Skip to content

Orchestration — graphids/orchestrate/

Status: implemented | Last refactor: 2026-04-15 (pipeline route deleted — one route, ablation presets own their own run_dir)

A training run is a jsonnet preset rendered to a dict, validated, then fed through build → train → evaluate. No planner, no cross-stage driver. Multi-stage chains are built in bash by submitting each preset with SBATCH_DEP=afterok:<jid> between them.

Layout

Module Role
config.py ResolvedConfig, InstantiatedRun — boundary types.
instantiate.py build_run(rendered) — class_path + signature-filtered kwargs, callback/logger wiring.
stage.py build(resolved), train(artifacts, resolved), evaluate(artifacts, resolved).

Execution flow

fit | test  (cli/training.py)
|
+-- render(config_path, tla=...)              [config/jsonnet.py]
+-- apply_overrides(rendered, --set ...)      [cli/app.py]
+-- ResolvedConfig.from_rendered(rendered)    [orchestrate/config.py]
|     -> validate_config(...)                 [config/schemas.py]
|     -> run_dir = trainer.default_root_dir
+-- build(resolved)                           [stage.py]
|     -> gc + torch.cuda reset
|     -> build_run(rendered, validated)       [instantiate.py]
+-- train(artifacts, resolved, resume_from)   [stage.py]
|     -> wire_file_exporters(run_dir)
|     -> trainer.fit(...)
|     -> touch .train_complete
+-- evaluate(artifacts, resolved)             [stage.py]
      -> trainer.test(...)
      -> touch .test_complete + save predictions

Key decisions

Decision Rationale
Jsonnet preset owns run_dir Every configs/ablations/*.jsonnet computes run_dir from (lake_root, dataset, seed) via _paths.libsonnet.
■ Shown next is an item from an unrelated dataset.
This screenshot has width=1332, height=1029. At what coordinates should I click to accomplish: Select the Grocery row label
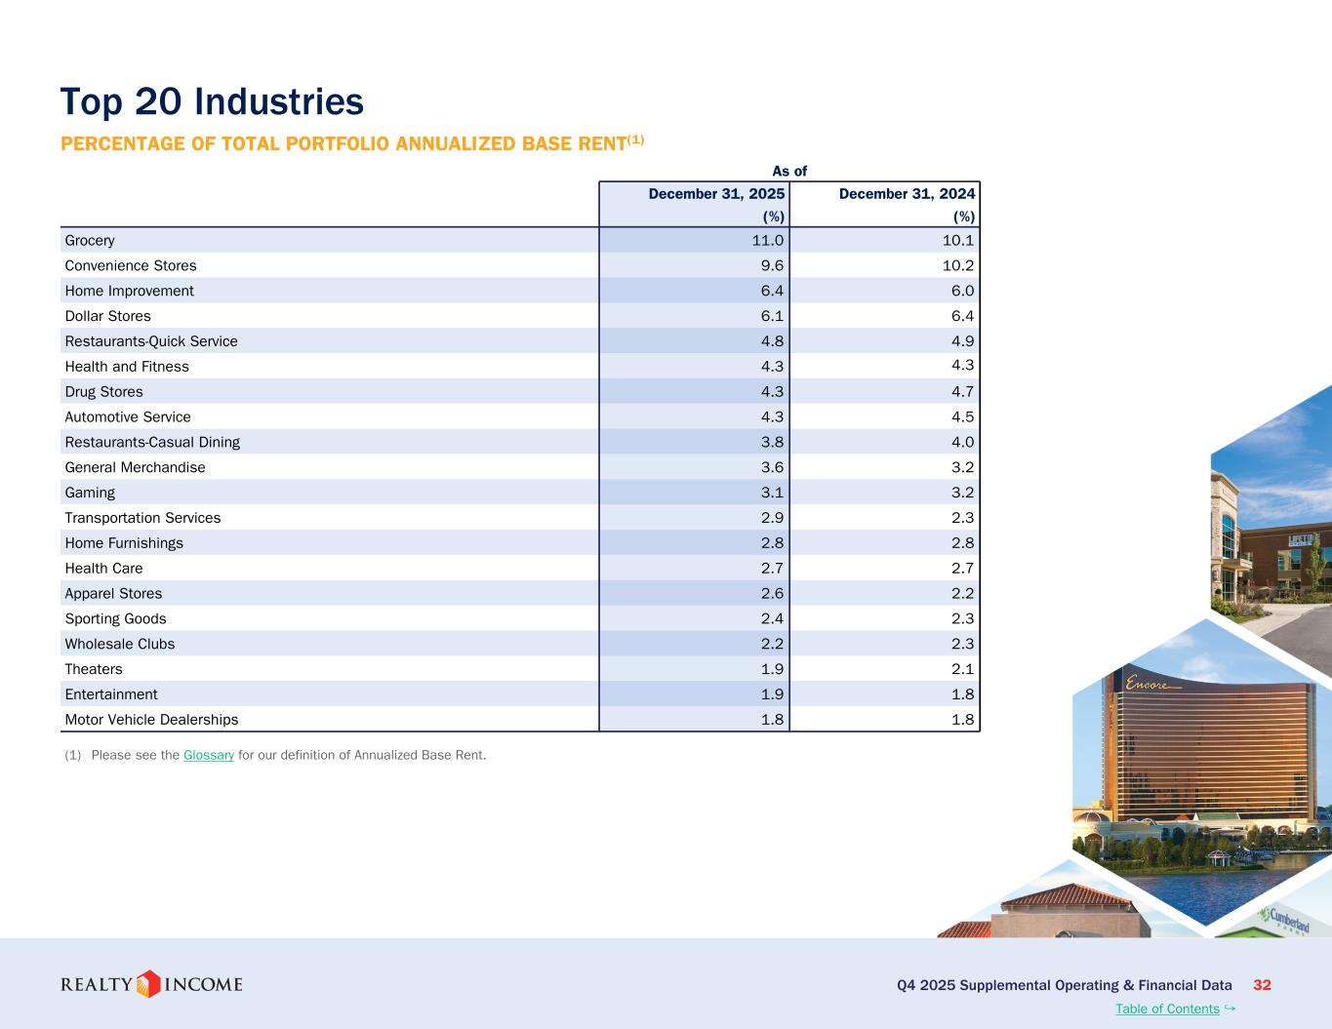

Path logic lives next to the config, not in a Python planner.
No in-process multi-stage driver A bash loop over scripts/run <preset> with afterok deps does this without a parallel Python declaration.
build / train / evaluate are dumb primitives No ResolvedConfig knowledge, no cache knowledge. Same primitives used by fit and test.